▸ **The task**: Reproduce word for word every line from the start of the records down to the line containing "pyautogui.click(x=49, y=242)", with both ends included.

=-=-=-=-=

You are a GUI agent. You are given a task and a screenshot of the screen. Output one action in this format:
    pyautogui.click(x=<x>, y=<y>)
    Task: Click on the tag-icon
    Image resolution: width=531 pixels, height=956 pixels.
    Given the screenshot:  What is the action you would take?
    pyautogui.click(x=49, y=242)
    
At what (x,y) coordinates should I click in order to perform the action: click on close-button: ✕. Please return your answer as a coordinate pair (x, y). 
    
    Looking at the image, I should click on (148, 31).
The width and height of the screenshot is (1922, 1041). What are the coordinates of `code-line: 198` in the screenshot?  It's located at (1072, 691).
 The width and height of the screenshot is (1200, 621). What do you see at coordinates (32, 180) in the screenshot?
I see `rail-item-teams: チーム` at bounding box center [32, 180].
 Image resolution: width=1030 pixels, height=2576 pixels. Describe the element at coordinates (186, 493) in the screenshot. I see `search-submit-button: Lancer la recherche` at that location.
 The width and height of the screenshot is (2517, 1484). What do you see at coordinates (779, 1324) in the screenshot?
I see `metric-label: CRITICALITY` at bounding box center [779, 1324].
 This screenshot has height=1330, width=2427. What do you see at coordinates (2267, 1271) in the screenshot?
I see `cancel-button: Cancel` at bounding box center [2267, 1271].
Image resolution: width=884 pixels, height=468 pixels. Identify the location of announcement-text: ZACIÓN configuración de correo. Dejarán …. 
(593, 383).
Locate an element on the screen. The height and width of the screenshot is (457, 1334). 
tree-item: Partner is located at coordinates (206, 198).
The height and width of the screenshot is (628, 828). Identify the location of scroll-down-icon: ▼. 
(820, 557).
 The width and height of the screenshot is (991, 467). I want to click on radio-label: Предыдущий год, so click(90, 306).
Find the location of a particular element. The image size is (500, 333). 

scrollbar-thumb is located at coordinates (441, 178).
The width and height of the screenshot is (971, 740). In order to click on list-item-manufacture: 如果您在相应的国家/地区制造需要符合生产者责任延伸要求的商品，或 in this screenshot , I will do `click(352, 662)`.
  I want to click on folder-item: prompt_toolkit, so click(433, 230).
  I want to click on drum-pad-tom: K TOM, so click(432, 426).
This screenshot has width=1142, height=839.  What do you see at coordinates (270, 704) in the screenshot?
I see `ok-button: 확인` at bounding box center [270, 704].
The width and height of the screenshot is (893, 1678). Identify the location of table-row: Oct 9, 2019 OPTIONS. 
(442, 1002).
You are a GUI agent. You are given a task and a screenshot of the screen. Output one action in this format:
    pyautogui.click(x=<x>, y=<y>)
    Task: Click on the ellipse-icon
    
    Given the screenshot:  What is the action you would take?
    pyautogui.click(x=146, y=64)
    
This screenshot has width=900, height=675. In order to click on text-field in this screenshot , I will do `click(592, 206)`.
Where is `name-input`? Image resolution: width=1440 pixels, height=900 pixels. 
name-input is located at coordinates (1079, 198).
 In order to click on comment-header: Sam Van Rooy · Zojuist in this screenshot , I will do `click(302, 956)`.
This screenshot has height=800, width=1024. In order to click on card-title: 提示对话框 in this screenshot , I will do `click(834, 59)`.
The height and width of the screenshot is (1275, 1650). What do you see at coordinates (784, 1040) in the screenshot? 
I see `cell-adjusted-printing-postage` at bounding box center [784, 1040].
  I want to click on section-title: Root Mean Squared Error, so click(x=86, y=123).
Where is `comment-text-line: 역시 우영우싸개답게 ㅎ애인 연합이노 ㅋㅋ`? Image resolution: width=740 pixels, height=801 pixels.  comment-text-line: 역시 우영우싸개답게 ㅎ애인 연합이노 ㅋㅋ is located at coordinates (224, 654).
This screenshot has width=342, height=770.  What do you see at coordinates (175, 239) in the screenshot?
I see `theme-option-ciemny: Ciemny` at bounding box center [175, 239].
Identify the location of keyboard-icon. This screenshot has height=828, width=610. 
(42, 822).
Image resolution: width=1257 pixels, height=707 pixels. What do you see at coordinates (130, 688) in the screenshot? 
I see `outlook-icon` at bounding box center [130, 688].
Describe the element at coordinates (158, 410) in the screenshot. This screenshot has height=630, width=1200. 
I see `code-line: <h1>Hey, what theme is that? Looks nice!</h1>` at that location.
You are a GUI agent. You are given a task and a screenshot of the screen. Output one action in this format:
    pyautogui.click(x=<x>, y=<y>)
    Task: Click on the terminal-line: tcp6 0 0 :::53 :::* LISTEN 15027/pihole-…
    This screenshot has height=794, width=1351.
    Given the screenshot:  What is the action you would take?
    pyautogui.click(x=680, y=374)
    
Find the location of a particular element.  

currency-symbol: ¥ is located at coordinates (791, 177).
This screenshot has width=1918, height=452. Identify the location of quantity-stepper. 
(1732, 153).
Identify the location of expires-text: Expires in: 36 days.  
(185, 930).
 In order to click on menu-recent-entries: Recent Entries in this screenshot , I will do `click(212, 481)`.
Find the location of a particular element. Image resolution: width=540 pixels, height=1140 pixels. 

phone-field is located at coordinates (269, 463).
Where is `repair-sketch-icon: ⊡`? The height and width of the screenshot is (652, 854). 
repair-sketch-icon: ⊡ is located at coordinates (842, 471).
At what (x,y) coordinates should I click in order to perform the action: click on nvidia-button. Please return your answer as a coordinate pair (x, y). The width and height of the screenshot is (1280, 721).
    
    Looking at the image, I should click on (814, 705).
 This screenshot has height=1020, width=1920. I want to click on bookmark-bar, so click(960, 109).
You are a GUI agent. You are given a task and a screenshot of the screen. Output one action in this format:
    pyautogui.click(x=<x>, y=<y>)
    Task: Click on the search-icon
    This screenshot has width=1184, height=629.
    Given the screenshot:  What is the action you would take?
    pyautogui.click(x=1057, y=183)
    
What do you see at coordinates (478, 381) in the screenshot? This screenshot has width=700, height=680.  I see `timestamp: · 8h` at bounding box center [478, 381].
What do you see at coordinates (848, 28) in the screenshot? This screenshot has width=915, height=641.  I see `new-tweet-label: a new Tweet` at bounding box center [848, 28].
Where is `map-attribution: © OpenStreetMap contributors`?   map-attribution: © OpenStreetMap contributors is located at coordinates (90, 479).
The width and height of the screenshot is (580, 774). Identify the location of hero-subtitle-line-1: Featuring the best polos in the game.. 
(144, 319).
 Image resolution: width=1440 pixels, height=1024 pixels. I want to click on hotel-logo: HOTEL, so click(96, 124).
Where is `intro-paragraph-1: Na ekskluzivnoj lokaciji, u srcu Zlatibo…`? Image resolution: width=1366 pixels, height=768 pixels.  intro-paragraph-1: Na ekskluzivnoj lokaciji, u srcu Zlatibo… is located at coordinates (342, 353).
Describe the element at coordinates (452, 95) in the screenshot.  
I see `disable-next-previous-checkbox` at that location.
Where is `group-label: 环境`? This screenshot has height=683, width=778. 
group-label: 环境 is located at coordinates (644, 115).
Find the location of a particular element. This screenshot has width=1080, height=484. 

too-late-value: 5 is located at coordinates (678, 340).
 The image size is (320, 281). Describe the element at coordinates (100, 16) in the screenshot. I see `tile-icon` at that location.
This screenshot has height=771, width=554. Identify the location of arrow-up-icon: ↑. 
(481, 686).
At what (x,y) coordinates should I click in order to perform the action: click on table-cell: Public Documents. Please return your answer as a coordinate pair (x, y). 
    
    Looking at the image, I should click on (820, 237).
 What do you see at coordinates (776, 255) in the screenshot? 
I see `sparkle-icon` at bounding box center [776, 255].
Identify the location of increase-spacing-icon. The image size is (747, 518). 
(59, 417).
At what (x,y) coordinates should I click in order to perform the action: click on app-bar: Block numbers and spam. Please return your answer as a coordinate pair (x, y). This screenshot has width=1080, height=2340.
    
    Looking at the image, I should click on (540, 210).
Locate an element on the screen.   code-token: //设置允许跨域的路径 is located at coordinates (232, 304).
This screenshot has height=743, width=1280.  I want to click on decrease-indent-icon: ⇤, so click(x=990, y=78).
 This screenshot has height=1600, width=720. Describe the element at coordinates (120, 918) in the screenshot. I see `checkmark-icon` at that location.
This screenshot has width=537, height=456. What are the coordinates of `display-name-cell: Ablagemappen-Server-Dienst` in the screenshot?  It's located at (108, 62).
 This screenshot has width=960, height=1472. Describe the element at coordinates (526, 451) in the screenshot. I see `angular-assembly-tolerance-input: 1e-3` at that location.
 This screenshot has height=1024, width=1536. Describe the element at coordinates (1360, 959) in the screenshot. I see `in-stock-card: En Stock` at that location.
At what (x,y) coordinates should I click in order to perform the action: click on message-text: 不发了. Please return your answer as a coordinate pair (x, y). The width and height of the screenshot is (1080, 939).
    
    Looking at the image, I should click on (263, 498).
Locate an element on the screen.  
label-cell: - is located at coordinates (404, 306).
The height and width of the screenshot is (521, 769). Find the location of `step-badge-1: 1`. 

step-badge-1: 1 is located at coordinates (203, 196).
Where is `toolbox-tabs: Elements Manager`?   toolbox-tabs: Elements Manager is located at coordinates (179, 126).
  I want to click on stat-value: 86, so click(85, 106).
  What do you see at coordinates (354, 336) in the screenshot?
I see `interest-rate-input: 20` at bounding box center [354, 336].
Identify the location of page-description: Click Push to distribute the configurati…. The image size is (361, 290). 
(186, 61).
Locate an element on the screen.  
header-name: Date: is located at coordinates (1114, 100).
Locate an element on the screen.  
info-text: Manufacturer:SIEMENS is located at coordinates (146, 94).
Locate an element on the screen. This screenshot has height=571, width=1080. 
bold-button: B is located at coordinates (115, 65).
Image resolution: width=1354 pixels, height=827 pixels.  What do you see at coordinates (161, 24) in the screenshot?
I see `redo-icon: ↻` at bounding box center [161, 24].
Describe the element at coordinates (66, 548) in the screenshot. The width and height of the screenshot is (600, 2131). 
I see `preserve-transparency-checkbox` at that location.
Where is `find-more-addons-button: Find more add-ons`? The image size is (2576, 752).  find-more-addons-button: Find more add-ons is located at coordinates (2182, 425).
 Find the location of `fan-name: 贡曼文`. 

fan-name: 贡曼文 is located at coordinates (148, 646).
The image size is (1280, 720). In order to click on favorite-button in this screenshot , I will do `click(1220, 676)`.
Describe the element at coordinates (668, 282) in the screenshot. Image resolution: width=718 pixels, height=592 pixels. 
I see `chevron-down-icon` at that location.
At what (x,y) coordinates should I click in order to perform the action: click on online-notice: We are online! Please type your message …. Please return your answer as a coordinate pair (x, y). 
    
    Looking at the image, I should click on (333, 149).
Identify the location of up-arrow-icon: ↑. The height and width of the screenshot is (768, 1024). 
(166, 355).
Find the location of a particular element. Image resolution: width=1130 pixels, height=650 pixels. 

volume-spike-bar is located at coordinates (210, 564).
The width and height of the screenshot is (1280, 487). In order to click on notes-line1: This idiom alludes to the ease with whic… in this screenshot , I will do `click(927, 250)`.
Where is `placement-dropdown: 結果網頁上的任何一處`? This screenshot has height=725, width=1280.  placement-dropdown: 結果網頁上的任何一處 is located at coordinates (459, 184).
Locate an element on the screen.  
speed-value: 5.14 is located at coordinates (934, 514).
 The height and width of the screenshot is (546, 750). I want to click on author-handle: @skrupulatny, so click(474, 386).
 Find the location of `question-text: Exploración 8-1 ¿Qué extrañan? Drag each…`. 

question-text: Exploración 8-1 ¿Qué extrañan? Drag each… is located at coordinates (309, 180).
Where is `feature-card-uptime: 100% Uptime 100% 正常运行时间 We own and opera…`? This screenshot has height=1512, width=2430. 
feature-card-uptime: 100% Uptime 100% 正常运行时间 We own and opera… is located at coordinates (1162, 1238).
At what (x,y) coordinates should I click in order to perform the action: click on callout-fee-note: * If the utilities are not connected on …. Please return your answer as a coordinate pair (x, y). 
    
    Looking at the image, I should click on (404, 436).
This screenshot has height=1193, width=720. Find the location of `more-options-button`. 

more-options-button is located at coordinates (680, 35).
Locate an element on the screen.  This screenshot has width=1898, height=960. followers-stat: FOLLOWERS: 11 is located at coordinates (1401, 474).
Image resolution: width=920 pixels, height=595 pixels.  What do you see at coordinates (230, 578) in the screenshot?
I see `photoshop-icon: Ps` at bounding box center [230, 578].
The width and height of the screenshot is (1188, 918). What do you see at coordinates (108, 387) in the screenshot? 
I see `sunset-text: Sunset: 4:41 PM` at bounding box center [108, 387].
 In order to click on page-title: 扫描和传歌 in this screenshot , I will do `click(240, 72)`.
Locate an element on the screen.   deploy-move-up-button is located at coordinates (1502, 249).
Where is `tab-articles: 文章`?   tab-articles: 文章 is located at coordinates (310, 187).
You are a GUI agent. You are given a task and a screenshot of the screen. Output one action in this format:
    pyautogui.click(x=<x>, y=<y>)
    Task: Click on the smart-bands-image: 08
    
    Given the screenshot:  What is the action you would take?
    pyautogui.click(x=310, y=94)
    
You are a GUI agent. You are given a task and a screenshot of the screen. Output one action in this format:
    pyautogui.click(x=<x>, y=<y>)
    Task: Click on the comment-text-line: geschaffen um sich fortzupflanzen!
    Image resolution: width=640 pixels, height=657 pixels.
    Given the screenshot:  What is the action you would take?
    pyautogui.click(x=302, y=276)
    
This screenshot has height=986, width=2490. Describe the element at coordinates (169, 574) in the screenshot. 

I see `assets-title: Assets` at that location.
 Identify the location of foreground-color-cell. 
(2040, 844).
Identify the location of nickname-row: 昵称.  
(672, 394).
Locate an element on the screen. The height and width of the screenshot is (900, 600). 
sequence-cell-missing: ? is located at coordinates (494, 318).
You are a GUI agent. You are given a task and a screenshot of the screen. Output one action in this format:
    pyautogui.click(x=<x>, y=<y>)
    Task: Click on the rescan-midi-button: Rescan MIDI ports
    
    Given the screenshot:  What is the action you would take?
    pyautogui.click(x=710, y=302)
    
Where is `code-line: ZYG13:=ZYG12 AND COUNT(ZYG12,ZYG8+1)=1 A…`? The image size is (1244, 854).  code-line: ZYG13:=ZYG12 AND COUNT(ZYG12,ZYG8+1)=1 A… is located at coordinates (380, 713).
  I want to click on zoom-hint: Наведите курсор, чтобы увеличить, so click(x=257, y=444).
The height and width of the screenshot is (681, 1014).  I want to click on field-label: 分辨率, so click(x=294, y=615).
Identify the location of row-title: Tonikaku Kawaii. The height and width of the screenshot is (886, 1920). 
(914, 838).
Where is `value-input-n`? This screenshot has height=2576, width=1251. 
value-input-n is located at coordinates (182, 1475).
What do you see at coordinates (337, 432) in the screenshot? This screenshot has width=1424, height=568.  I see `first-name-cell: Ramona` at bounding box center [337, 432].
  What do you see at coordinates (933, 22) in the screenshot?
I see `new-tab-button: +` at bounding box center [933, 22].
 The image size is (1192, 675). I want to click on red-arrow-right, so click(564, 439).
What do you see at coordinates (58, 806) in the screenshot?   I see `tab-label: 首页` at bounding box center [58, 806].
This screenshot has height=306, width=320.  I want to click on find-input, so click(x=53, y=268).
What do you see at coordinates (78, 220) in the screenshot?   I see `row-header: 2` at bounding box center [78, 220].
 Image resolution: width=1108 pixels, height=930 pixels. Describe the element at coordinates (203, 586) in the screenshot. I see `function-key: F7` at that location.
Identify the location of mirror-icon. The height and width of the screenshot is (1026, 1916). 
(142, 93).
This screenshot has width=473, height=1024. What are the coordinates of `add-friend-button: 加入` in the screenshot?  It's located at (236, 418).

=-=-=-=-=

▸ **Worked solution**:
You are a GUI agent. You are given a task and a screenshot of the screen. Output one action in this format:
    pyautogui.click(x=<x>, y=<y>)
    Task: Click on the tag-icon
    Image resolution: width=531 pixels, height=956 pixels.
    Given the screenshot:  What is the action you would take?
    pyautogui.click(x=49, y=242)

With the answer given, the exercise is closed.